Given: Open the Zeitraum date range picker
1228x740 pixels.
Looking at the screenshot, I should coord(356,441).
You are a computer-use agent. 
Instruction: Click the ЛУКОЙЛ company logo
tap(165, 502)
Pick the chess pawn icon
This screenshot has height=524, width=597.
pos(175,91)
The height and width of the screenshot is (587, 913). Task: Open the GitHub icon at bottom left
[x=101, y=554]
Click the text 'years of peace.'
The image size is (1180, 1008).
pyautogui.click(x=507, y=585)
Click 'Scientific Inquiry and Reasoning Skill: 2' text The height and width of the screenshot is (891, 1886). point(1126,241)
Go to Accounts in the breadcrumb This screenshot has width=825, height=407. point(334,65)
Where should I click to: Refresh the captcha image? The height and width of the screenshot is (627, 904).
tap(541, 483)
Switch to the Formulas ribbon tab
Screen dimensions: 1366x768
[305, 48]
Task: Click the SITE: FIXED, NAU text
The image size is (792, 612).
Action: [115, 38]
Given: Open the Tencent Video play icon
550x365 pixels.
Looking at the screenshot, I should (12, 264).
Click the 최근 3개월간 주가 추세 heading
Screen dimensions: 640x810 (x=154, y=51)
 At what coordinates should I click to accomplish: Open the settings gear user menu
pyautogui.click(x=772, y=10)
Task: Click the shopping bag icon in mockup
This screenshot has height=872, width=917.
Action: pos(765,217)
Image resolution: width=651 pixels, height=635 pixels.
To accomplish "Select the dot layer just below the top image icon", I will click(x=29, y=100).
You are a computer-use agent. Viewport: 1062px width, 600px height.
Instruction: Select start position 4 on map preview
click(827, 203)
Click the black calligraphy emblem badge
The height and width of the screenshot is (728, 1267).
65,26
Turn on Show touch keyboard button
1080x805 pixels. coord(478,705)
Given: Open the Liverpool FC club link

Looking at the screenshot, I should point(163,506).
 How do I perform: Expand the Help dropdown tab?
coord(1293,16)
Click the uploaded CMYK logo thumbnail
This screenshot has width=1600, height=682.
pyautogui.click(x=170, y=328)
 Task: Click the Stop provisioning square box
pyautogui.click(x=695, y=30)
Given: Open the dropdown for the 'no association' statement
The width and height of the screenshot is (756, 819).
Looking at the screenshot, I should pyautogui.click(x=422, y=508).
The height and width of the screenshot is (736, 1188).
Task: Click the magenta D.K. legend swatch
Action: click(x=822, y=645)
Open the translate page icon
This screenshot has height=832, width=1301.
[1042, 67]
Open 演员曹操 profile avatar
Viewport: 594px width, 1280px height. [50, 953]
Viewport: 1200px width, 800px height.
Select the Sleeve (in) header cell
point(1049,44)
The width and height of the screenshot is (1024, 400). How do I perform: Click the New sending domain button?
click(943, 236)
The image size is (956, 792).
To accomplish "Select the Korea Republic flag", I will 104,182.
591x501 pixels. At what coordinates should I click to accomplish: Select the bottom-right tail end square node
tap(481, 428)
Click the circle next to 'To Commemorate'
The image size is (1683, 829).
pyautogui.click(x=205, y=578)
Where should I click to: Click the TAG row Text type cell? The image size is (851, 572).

Exercise: What's wanted is a faithful copy of each entry above.

Your solution:
Given: Open the Zeitraum date range picker
1228x740 pixels.
Looking at the screenshot, I should coord(356,441).
You are a computer-use agent. 
Instruction: Click the ЛУКОЙЛ company logo
tap(165, 502)
Pick the chess pawn icon
This screenshot has height=524, width=597.
pos(175,91)
The height and width of the screenshot is (587, 913). Task: Open the GitHub icon at bottom left
[x=101, y=554]
Click the text 'years of peace.'
The image size is (1180, 1008).
pyautogui.click(x=507, y=585)
Click 'Scientific Inquiry and Reasoning Skill: 2' text The height and width of the screenshot is (891, 1886). point(1126,241)
Go to Accounts in the breadcrumb This screenshot has width=825, height=407. point(334,65)
Where should I click to: Refresh the captcha image? The height and width of the screenshot is (627, 904).
tap(541, 483)
Switch to the Formulas ribbon tab
Screen dimensions: 1366x768
[305, 48]
Task: Click the SITE: FIXED, NAU text
The image size is (792, 612).
Action: [115, 38]
Given: Open the Tencent Video play icon
550x365 pixels.
Looking at the screenshot, I should (12, 264).
Click the 최근 3개월간 주가 추세 heading
Screen dimensions: 640x810 (x=154, y=51)
 At what coordinates should I click to accomplish: Open the settings gear user menu
pyautogui.click(x=772, y=10)
Task: Click the shopping bag icon in mockup
This screenshot has height=872, width=917.
Action: pos(765,217)
Image resolution: width=651 pixels, height=635 pixels.
To accomplish "Select the dot layer just below the top image icon", I will click(x=29, y=100).
You are a computer-use agent. Viewport: 1062px width, 600px height.
Instruction: Select start position 4 on map preview
click(827, 203)
Click the black calligraphy emblem badge
The height and width of the screenshot is (728, 1267).
65,26
Turn on Show touch keyboard button
1080x805 pixels. coord(478,705)
Given: Open the Liverpool FC club link

Looking at the screenshot, I should point(163,506).
 How do I perform: Expand the Help dropdown tab?
coord(1293,16)
Click the uploaded CMYK logo thumbnail
This screenshot has width=1600, height=682.
pyautogui.click(x=170, y=328)
 Task: Click the Stop provisioning square box
pyautogui.click(x=695, y=30)
Given: Open the dropdown for the 'no association' statement
The width and height of the screenshot is (756, 819).
Looking at the screenshot, I should pyautogui.click(x=422, y=508).
The height and width of the screenshot is (736, 1188).
Task: Click the magenta D.K. legend swatch
Action: click(x=822, y=645)
Open the translate page icon
This screenshot has height=832, width=1301.
[1042, 67]
Open 演员曹操 profile avatar
Viewport: 594px width, 1280px height. [50, 953]
Viewport: 1200px width, 800px height.
Select the Sleeve (in) header cell
point(1049,44)
The width and height of the screenshot is (1024, 400). How do I perform: Click the New sending domain button?
click(943, 236)
The image size is (956, 792).
To accomplish "Select the Korea Republic flag", I will 104,182.
591x501 pixels. At what coordinates should I click to accomplish: Select the bottom-right tail end square node
tap(481, 428)
Click the circle next to 'To Commemorate'
The image size is (1683, 829).
pyautogui.click(x=205, y=578)
Where should I click to: Click the TAG row Text type cell? The image size is (851, 572).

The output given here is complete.